Start of TEXT SHOWN

- Education: Carnegie Mellon University
- Occupations: Director, writer, producer
- Known for: Mad About You Episodes
- Spouse: David Crane

= Jeffrey Klarik =

American writer and producer

Jeffrey Klarik is an American television writer and producer. He created the series Half & Half and co-produced the sitcom Mad About You. With his partner David Crane, Klarik co-created the award-winning comedy Episodes and the ensemble sitcom The Class.

== Early life and education ==
Klarik was raised in Connecticut in a Jewish family of Russian descent. His father was a comedy fan and took him to see performers including Schecky Greene, Jackie Mason and Woody Allen in comedy clubs. He graduated from the Carnegie Mellon University College of Fine Arts in 1969.

== Career ==
In the 1990s, Klarik and his partner David Crane both wrote for the HBO series Dream On. Crane went on to serve as the executive producer on Friends, and Klarik has described himself as an "unofficial writer" on that show.

End of TEXT SHOWN

WHAT TO DO
A - Using the Jeffrey Klarik biography, decide whether each statement agrees with it: (i) Klarik grew up in Connecticut; (ii) Klarik created The Class on his own; (iii) Klarik finished his studies at Carnegie Mellon in 1969. Answer yes or no for each and quote the words of the text that decide it.
B - Pick up the Jeffrey Klarik biography where it stops and continue it.

Start of DATA SEGMENT

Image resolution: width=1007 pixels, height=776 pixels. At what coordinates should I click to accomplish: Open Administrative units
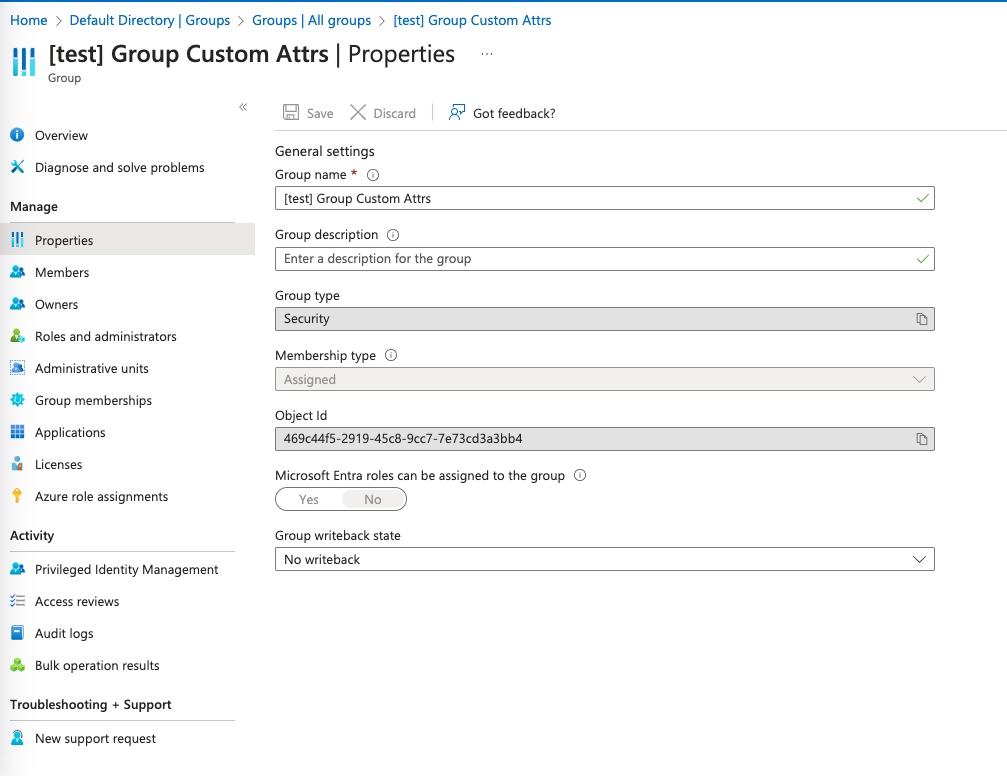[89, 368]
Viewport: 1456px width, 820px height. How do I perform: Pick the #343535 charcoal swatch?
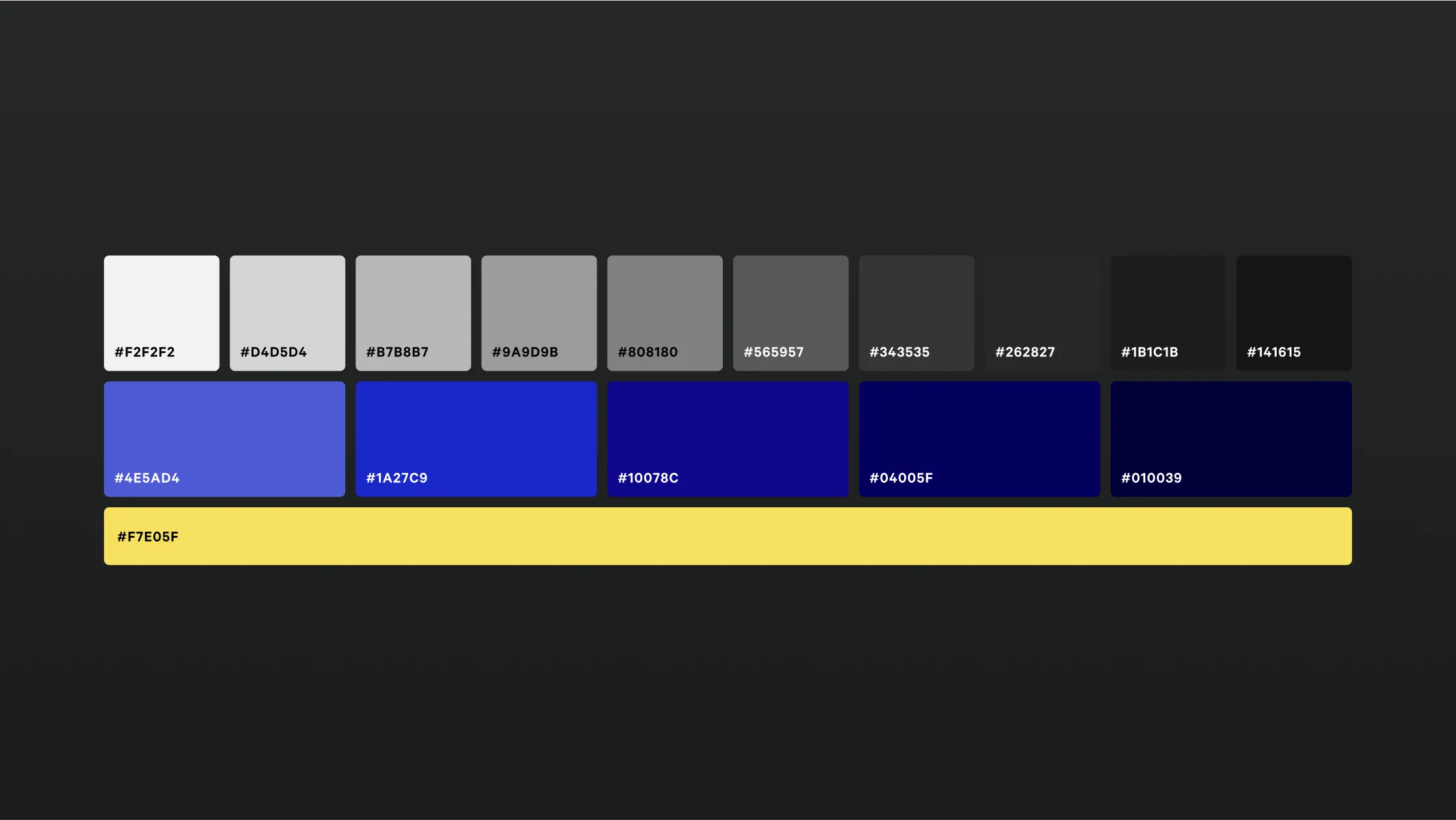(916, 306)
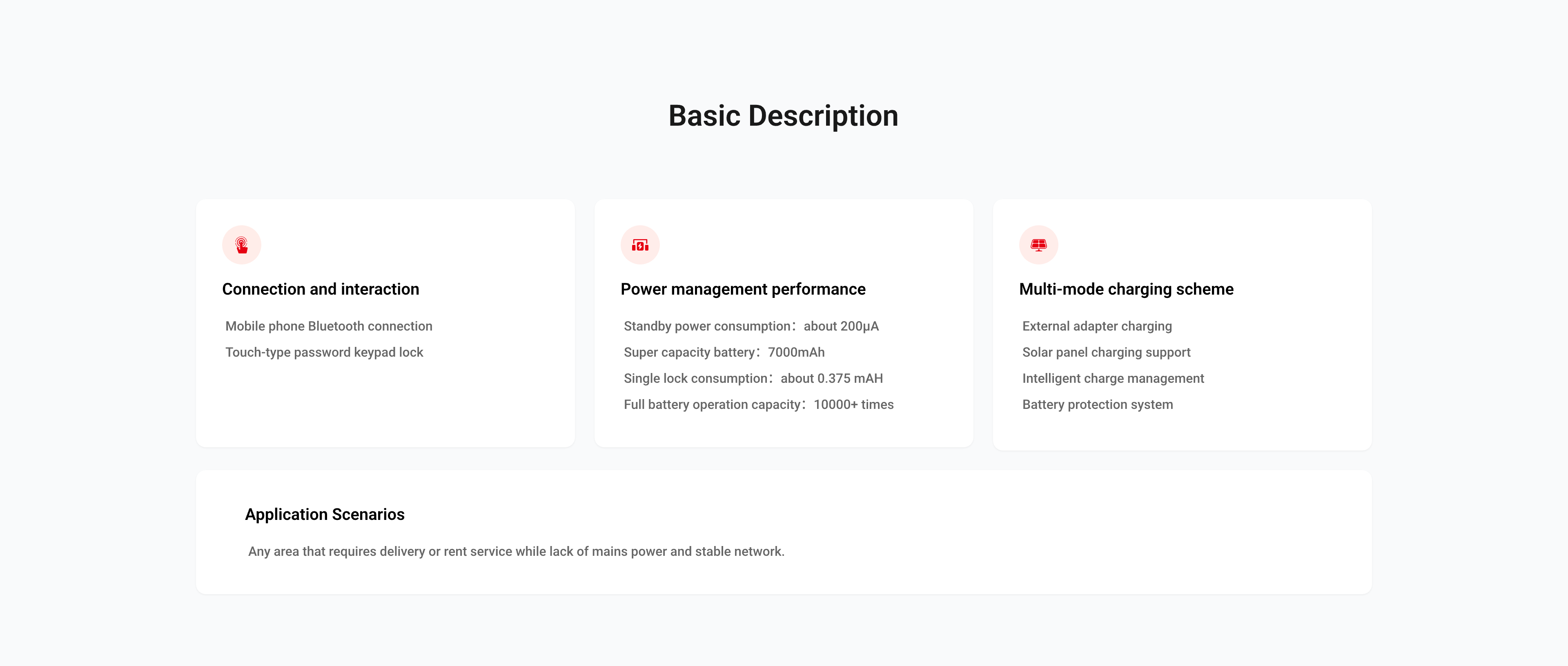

End of DATA SEGMENT

RESPONSES PER TASK
A -
(i) Yes: "Klarik was raised in Connecticut in a Jewish family of Russian descent."
(ii) No: "With his partner David Crane, Klarik co-created the award-winning comedy Episodes and the ensemble sitcom The Class."
(iii) Yes: "He graduated from the Carnegie Mellon University College of Fine Arts in 1969."

B -
After working on the CBS sitcom Ink, Klarik created the series Half & Half for UPN. Starring Rachel True and Essence Atkins as estranged half-sisters, the show's pilot premiered in 1999, and the series ran from 2002 to 2006. He served as a writer and co-producer on the NBC sitcom Mad About You starring Paul Reiser and Helen Hunt.

Klarik and Crane co-created The Class, which debuted in 2006. Though it was inspired by the popular series Lost and marketed as "the next Friends," the show was cancelled after just 19 episodes. The duo also collaborated on the BBC/Showtime sitcom Episodes, which aired from 2011 to 2017 and featured Friends star Matt LeBlanc as a fictional version of himself working on a series with Stephen Mangan and Tamsin Greig playing the showrunners. The series was nominated 4 times for Outstanding Writing for a Comedy Series at the Primetime Emmy Awards.

In 2017, Klarik and Crane were recognized for their contributions to television at the Nantucket Film Festival.

==Personal life==
On New Year's Eve 2016, Klarik and Crane eloped after over 30 years of dating; the couple met through mutual friends. They told The Advocate how their experiences as gay men informed their work in a joint 2017 interview.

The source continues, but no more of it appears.